My Mom Is Better Than Your Mom

OK, so this may not be categorically true. Only one person was polled: me. I am sure your moms have done great things too and are superheroes in their own way. My mom turns 75 today and instead of a gift, she asked that the people who love her write a note to her or create a work of art. This is a little of both. Happy Birthday Mom. I don’t think she will mind this existing in such a public forum.

My mom has had many roles over the years, but I want to focus on one, motherhood. She has been a mom for 55 years now and if you added up all the years for every child, it is over 350!

11203570_10206205266758210_7823587336853467529_oAnd just in case you were wondering if that’s where she got all her gray hair from, then what about the purple or the blue?? Where did she get that colorful streak? I think it is from her sense of adventure and whimsy. There are so many stories, and I want to share just a couple with you that helped shape me into the woman I am today.

My mom had 6 kids under the age of 6. After they pick their jaws up, people always ask me how she did it. I am not sure anyone knows.  When she had the twins in 1967, before ultrasounds were the norm, she fought with the doctor for much of her pregnancy because he was insistent that she was carrying one baby when she knew there were two babies were in there. Imagine the chaos when she brought those two home to add to the four of us (ages 5, 4, 2, and 1.) And what a gift when she brought home one more 5 years later to make our family complete. Even with her hands so full, there were many things she did to make each of us feel special.  One of those days for me was when I was almost 10. She stayed home while my dad took a bunch of us somewhere, maybe to the Great New York State Fair. When we arrived back at home base, she had made me my very own bedroom (I think she gave up her sewing room.)  It was very special to have a space of my own with so many in our family. Thanks Mom, for teaching me that no matter how busy or chaotic life is, there is a way to treat people like they are important.

Before I was even old enough to understand about social justice, we had other people living with my family.  This opening of her home and her heart continued for years, inviting all kinds of people who needed a place to live into our lives. At first, there were unwed mothers and people leaving prison with nowhere else to go. Then we made the move to the Near West Side so my parents could be a part of ministry at St. Lucy’s Church and that opportunity gave us more chances to help and support those who were not as lucky as we were to have a big loving family and a roof over our heads. The two family house was big enough for our family of 9 plus.  There was always a plus one there (here are the 7 of us with a plus one, I think his name was Tony.)  The cast of characters would change, but the thing that would not change was that is was always a cast of characters.

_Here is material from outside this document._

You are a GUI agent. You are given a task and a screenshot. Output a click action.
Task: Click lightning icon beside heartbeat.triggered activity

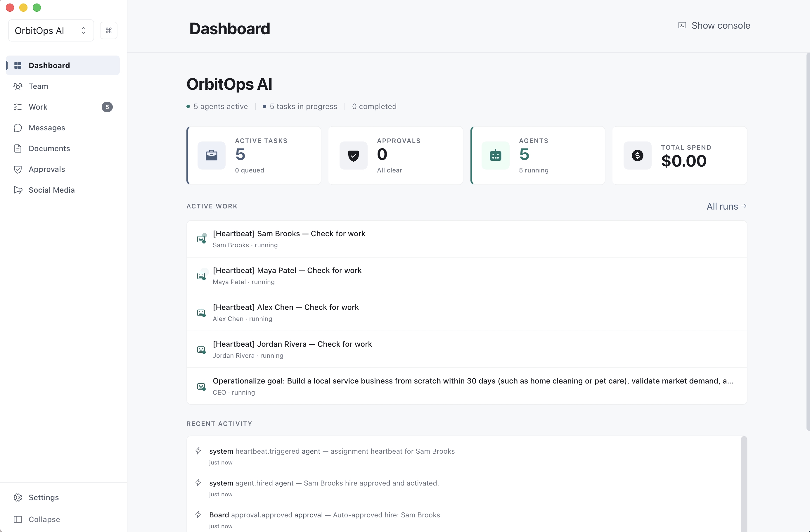[198, 451]
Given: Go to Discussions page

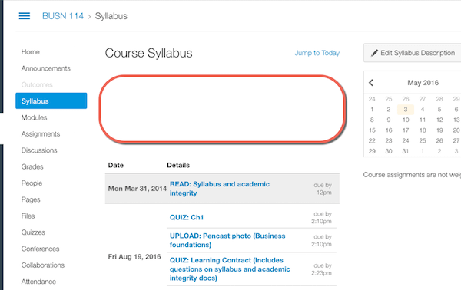Looking at the screenshot, I should (39, 150).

We sometimes didn’t know where our next meal was coming from and we all wore hand me down and donated clothing, but we were richer beyond measure. Thanks Mom, for showing me there is always more than I need.

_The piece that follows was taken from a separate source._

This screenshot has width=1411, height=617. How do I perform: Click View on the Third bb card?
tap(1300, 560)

Mom still lives in the same house where most of us grew up.  While many have left the city and the near Westside over the years as the area deteriorated, Mom stayed in the home she has lived in for the past 40+ years and has helped to revitalize the neighborhood.  I do not have the space to tell you all the ways in which she has been involved in the rebirth of her community, but I can mention that she has stayed active and involved since her retirement.   This includes 17 years of service on the board of  Huntington Family Center (a local social service agency) and she was a founding member of the Westside Arts Council.   Most of her most recent work has been with the Near Westside Initiative in several different capacities, including peace circles and work with the Citizen’s Review Board, advocating for those who live in the neighborhood and giving voice to those who are otherwise marginalized. Thanks Mom for showing me that every person is valuable and has worth.

When I was a preteen Mom was very involved in our church, St. Lucy’s, by teaching  confirmation classes, sitting on parish council, and as we got older she led a spiritual teen group, filling her house with teens from the neighborhood giving them love and guidance and a safe haven. As I grew older, I sought out chances to work with people younger than myself, acting as role model and mentor. I have had countless students and employees that have told me how I had infludenced their lives. Thanks Mom for giving me the love of teaching and mentoring and opening my heart to those who need a helping hand.






Happy birthday to my friend, role model, advocate, and Mom, Carole Horan. Every day is a celebration with you!!